**Directions:** Report how many lines in the data contain the word "should". Give only the number.

**Data for the task:**
— Begin —

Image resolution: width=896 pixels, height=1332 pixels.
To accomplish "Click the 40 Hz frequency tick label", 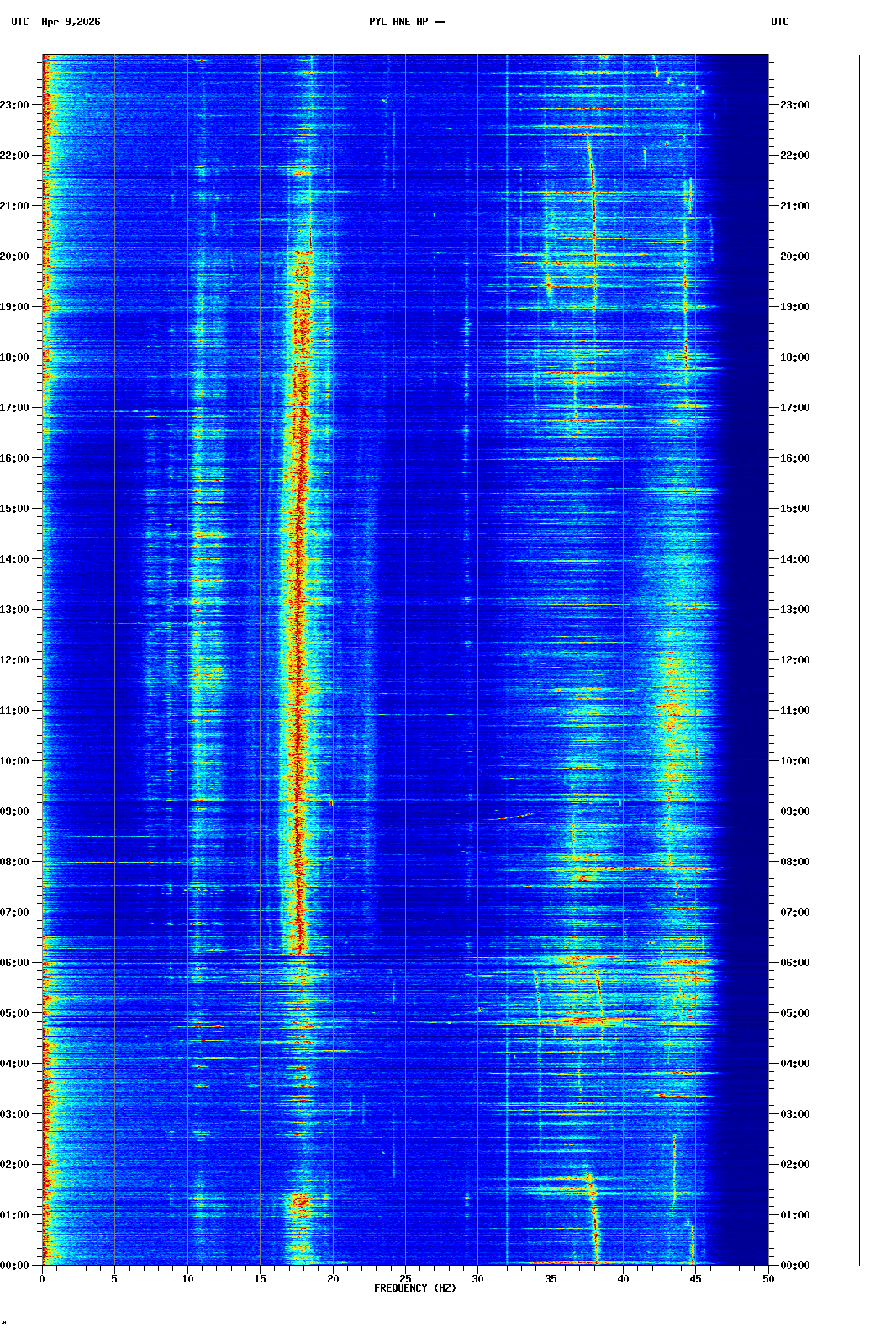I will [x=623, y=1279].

— End —
— Begin —

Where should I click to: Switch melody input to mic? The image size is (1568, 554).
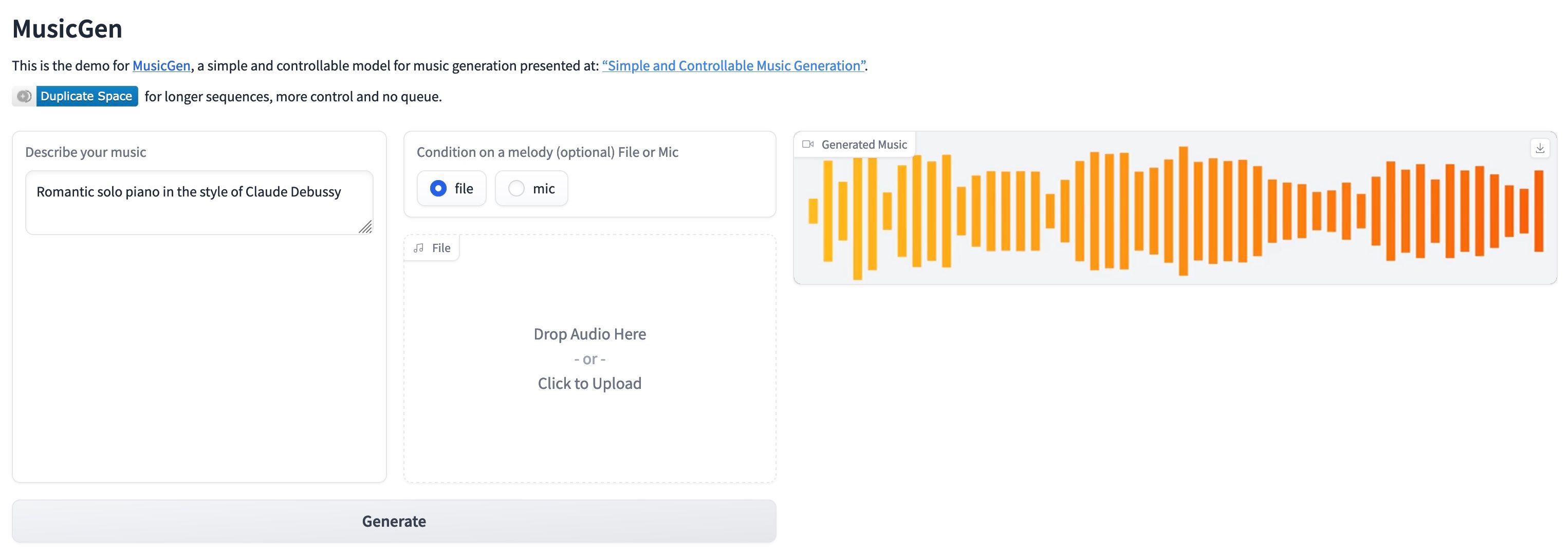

— End —
— Begin —

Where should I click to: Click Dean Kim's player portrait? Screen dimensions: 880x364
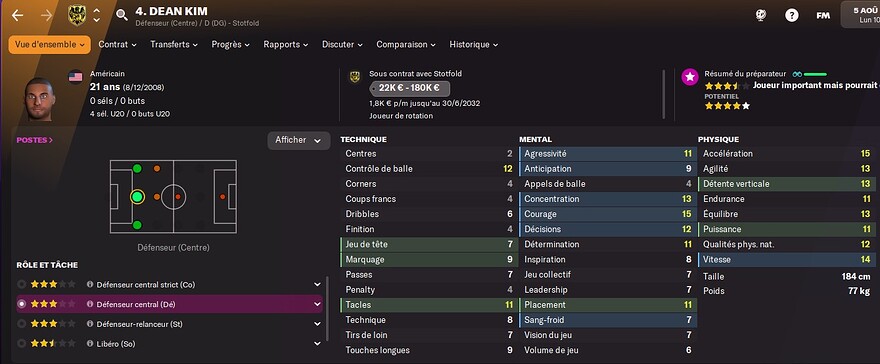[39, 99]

— End —

**Exercise result:** 2